── Reading text ──

Anything he goes with, perhaps he can add a number of digital voice recordings for common or stock phrases (or even mini lectures) that he uses in his work, and save the typing and/or phonetic stuff for truly novel things.  But I suspect that  110 WPM might be unrealistic in the time frame he is talking about.

 

Ed Hitchcock OT/L

Technology Center

Rehabilitation Institute of Chicago

 

 

From: xxxxxx@xxxxxxxxxxxxxxxxxxxx [mailto:xxxxxx@xxxxxxxxxxxxxxxxxxxx] On Behalf Of Margaret Cotts
Sent: Wednesday, January 26, 2011 9:55 AM
To: xxxxxx@xxxxxxxxxxxxxxxxxxxx
Subject: RE: AT non-als question

 

Hi Alisa-

 

Sorry, I meant to paste this-

 

http://www.inference.phy.cam.ac.uk/dasher/MobileDasher.html

 

Margaret Cotts

 

From: xxxxxx@xxxxxxxxxxxxxxxxxxxx [mailto:xxxxxx@xxxxxxxxxxxxxxxxxxxx] On Behalf Of Alisa Brownlee
Sent: Wednesday, January 26, 2011 7:37 AM
To: National ALS Association AT Listserv
Subject: AT non-als question

 

Hello all,

 

Anyone have any ideas on helping this person?

───

* Objective 1
For each statement about the email thread, answer yes or no and quote the words that decide it. (a) Ed Hitchcock proposes digital voice recordings for common or stock phrases. (b) Margaret Cotts sent her message earlier than Alisa Brownlee sent hers. (c) Ed Hitchcock expects 110 WPM to be reachable in the time frame under discussion.
* Objective 2
Translate this sentence from the email thread into Spanish: "Anyone have any ideas on helping this person?"
* Objective 3
Carry on the email thread about assistive typing, starting after its final line.
The data have no connection to the email thread.

── Data segment ──

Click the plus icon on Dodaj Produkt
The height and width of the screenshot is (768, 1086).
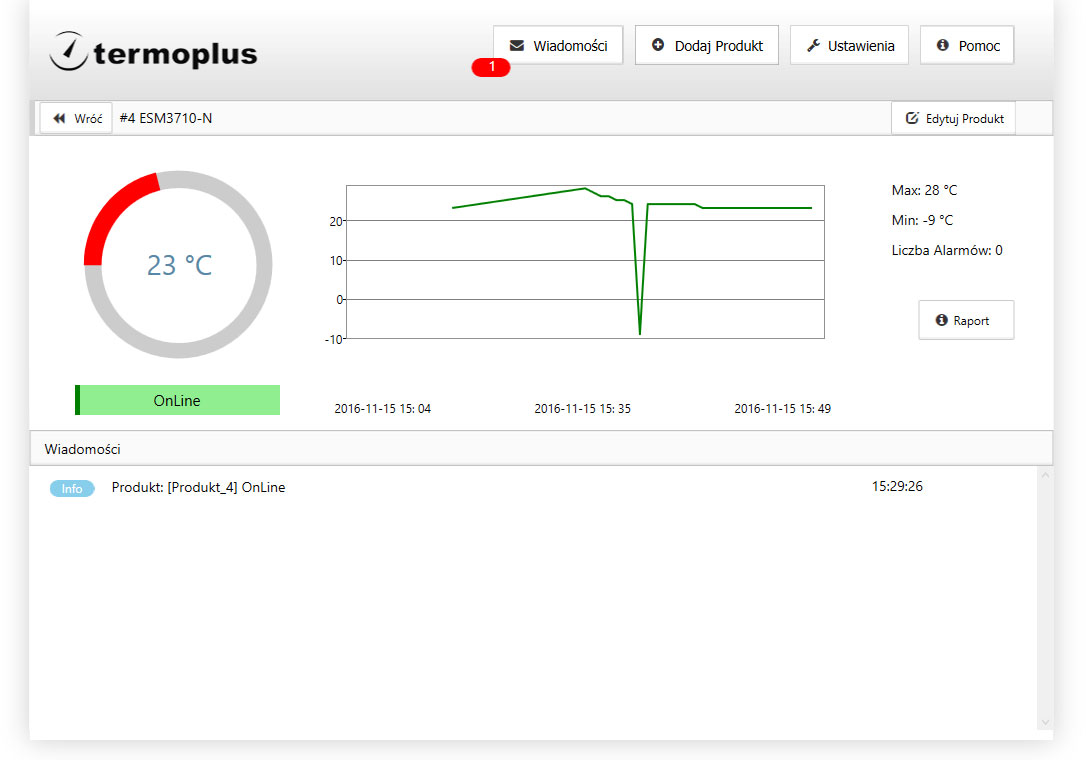658,46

───

* Task result 1
(a) Yes: "perhaps he can add a number of digital voice recordings for common or stock phrases (or even mini lectures)"
(b) No: Margaret Cotts's message shows "Sent: Wednesday, January 26, 2011 9:55 AM", and Alisa Brownlee's shows "Sent: Wednesday, January 26, 2011 7:37 AM"
(c) No: "110 WPM might be unrealistic in the time frame he is talking about"

* Task result 2
¿Alguien tiene alguna idea para ayudar a esta persona?

* Task result 3
 

I'm a special education teacher in Harlem, New York, and I'm used to
dealing with students with pretty serious cognitive delays. My friend
is a professional accountant and he is about to have his jaw wired
shut for 6 months to fix some chronic and astounding jaw pain. He
needs an adapted keyboard with a text-to-speech output. His IQ goes
well above genius (probably 150-170), and he'd like to keep working
with clients. He has no physio-motor impairments to speak of. To keep
working, the voice has to sound real and the rig needs to be portable
and somewhat unobtrusive (no Dynavox slung around the neck with a
yellow strap). Further, he needs some input system that moves faster
than he can currently type on a standard computer keyboard (70 words
per minute). He expressed that the speed of slowish speech (110-170
words per minute) should be adequate. Perhaps some phonetic system?
I'm thinking of something akin to court stenography, but smaller and
not taking three years to learn.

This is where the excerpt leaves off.